Era impressionante como as pessoas podiam mudar tanto em dez anos! Estavam mais gordas mais magras... Bem de vida, arrasadas. Casadas, divorciadas... Com filhos, sem filhos...
Conforme a noite foi passando, o jantar foi servido, a música começou, e muita gente dançou. Ashley conversou com muitos dos antigos colegas de classe e se inteirou de suas vidas, mas sua mente estava em Jim Cleary. Ainda não havia sinal algum dele. Ele não vem, concluiu. Ele sabe que eu posso estar aqui e ficou com medo de me encarar.
Uma mulher atraente veio se aproximando.
- Ashley! Eu estava torcendo para encontrar você.
Era Florence Schiffer. Ashley ficou realmente feliz. Florence fora uma de suas amigas mais intimas. As duas encontraram uma mesa ao canto, onde poderiam conversar.
- Você está ótima, Florence - disse Ashley.
- Você também. Sinto muito por ter chegado tão tarde. Meu bebê não estava passando muito bem. Desde a última vez em que nos vimos, eu me casei e me divorciei. Agora estou namorando um cara espetacular. E você? Desapareceu depois da festa de formatura! Eu tentei encontrá-la, mas você tinha ido embora da cidade.
- Eu fui para Londres - disse Ashley. - Meu pai me matriculou numa faculdade de lá. Nós fomos embora na manhã seguinte à formatura.

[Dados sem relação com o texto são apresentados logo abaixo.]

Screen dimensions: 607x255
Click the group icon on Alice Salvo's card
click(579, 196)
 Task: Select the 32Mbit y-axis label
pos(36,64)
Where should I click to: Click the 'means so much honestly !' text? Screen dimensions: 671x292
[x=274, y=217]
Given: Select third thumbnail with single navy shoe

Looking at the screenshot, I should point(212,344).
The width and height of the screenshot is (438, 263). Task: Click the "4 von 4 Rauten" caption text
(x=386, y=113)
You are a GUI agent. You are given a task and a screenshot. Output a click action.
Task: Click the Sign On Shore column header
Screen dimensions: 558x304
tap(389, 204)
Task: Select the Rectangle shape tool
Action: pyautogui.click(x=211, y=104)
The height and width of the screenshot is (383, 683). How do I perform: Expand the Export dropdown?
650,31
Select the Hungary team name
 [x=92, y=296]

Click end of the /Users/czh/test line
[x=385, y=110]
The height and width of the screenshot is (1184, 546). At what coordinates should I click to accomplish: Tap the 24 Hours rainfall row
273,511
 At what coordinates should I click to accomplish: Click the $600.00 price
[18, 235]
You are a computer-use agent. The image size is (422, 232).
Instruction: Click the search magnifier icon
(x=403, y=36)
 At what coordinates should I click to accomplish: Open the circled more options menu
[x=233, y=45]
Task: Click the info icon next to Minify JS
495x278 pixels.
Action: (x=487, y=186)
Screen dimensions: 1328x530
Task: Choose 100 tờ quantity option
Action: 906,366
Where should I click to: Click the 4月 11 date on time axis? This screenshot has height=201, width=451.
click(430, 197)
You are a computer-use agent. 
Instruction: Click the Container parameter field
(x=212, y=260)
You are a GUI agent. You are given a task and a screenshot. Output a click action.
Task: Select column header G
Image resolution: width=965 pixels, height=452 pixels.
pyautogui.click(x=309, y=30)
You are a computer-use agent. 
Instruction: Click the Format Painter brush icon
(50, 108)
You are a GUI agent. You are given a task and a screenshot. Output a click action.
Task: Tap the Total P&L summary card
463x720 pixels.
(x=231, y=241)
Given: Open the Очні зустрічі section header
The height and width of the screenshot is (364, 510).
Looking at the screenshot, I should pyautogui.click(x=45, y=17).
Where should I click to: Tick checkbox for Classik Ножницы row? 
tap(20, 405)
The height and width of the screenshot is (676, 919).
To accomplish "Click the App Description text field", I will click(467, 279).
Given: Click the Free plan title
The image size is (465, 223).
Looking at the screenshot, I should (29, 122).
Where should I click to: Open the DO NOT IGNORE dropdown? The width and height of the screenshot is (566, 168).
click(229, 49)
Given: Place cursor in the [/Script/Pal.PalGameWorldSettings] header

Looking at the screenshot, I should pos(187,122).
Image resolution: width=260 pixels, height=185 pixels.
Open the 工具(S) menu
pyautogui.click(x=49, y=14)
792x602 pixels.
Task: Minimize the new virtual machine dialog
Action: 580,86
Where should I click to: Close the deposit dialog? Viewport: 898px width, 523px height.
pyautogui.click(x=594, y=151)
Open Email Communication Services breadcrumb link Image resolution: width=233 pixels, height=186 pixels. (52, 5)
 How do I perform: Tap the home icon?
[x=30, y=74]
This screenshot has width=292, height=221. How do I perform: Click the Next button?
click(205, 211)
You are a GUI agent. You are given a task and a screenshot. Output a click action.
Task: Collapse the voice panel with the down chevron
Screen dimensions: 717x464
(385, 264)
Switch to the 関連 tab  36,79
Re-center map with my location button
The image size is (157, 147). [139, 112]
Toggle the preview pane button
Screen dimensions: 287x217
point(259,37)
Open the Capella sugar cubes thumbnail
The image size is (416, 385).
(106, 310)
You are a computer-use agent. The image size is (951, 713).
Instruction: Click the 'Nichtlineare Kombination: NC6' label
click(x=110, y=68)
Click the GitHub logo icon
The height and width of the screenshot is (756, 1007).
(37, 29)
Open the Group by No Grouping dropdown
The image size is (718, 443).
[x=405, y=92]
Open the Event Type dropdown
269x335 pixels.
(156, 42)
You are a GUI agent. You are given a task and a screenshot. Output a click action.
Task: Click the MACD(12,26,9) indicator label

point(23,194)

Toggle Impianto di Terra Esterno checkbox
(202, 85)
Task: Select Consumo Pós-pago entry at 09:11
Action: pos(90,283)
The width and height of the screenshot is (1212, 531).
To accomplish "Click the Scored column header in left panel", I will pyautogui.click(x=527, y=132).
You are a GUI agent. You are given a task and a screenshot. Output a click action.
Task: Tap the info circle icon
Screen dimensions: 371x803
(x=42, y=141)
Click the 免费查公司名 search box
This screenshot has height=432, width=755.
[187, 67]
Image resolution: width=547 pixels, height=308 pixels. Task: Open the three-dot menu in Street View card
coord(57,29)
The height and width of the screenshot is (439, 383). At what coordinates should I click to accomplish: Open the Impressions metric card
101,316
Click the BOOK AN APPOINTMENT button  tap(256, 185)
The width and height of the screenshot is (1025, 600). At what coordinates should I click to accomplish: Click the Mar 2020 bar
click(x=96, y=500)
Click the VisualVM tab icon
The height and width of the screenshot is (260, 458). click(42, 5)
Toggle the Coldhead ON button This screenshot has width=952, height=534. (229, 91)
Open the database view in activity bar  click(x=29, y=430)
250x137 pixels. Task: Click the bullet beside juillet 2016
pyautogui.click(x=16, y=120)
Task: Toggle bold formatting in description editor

- Mas eu tentei encontrá-la de todas as maneiras. Os detetives acharam que eu talvez soubesse onde você estava. Estavam à sua procura porque você e Jim Cleary eram namorados.
Ashley falou devagar:
- Os detetives?
- Claro! Que estavam investigando o assassinato.
Ashley sentiu o sangue fugir-lhe do rosto.
- Que... Assassinato?
Florence estava olhando bem para ela.
- Meu Deus! Você não sabe?
- Sabe do quê? - perguntou Ashley, tensa. - Do que você está falando?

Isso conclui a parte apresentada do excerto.